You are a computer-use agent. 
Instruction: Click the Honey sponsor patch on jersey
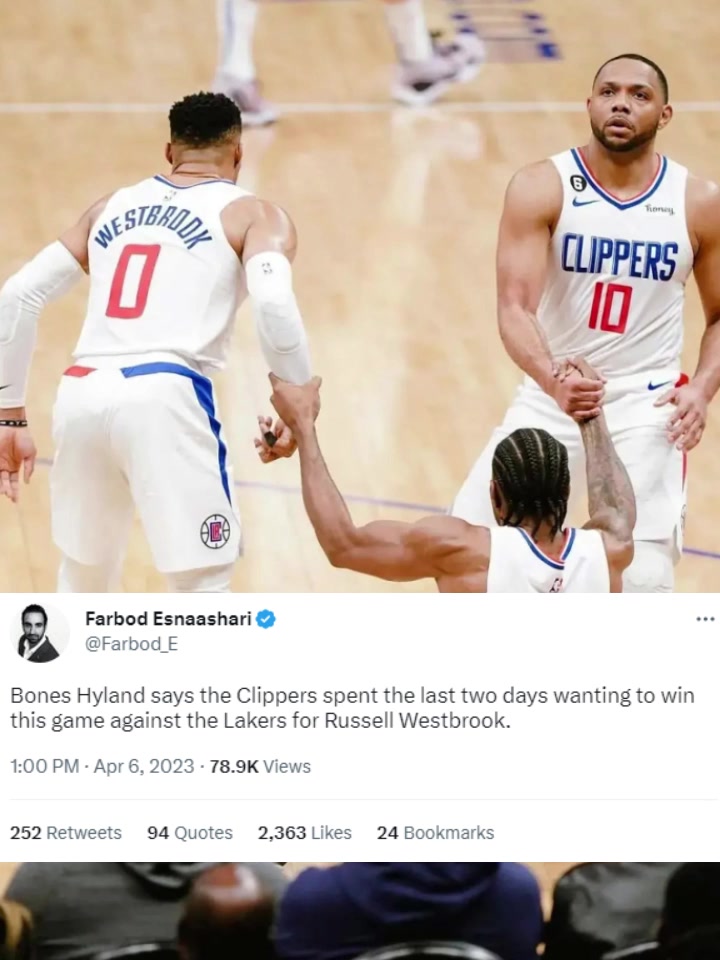tap(659, 209)
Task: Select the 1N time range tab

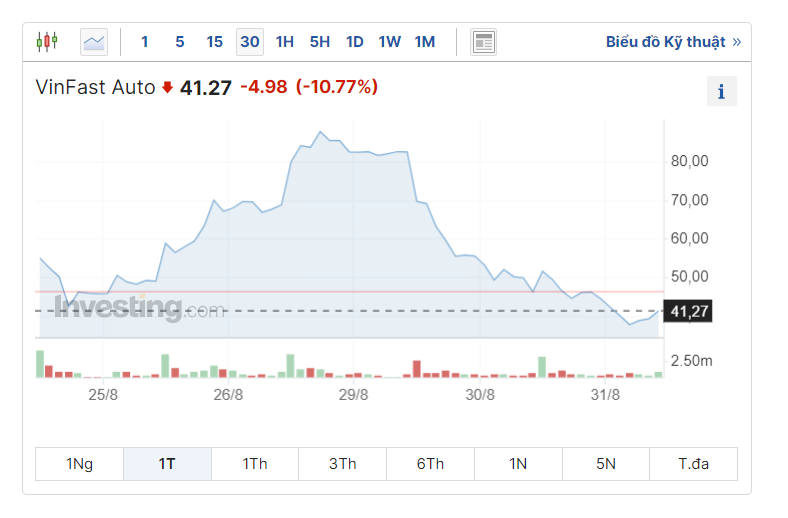Action: click(x=518, y=464)
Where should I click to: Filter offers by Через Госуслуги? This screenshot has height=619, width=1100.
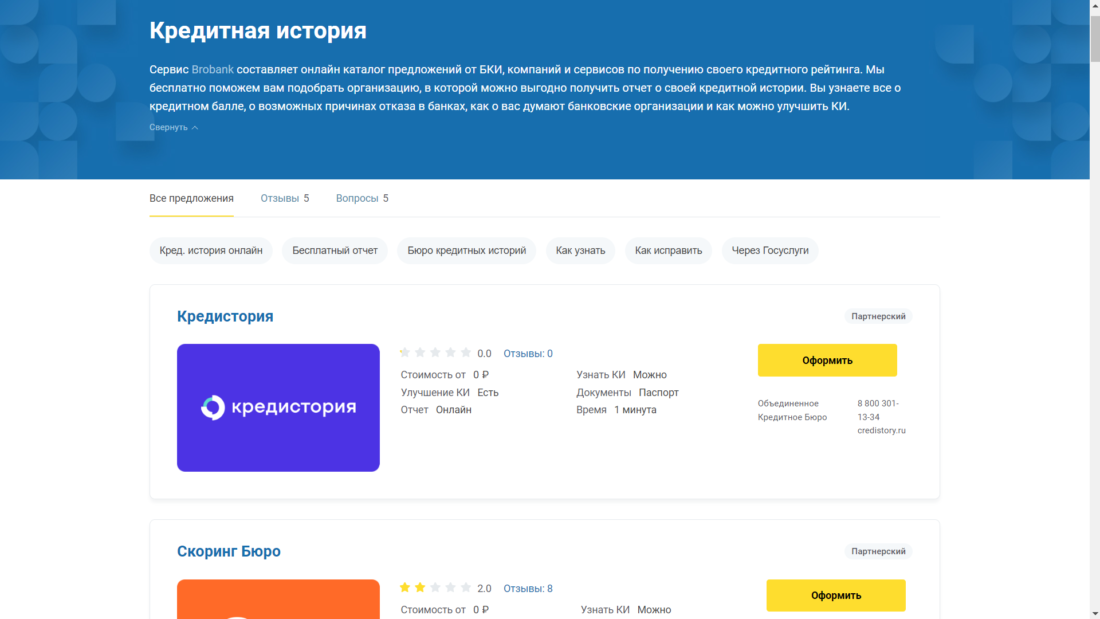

» **TASK DESCRIPTION**
Apart from the pictures, write every entry out again exactly.

» **SOLVED EXERCISE**
You are a computer-use agent. 
Instruction: Click the Honey sponsor patch on jersey
tap(659, 209)
Task: Select the 1N time range tab

Action: click(x=518, y=464)
Where should I click to: Filter offers by Через Госуслуги? This screenshot has height=619, width=1100.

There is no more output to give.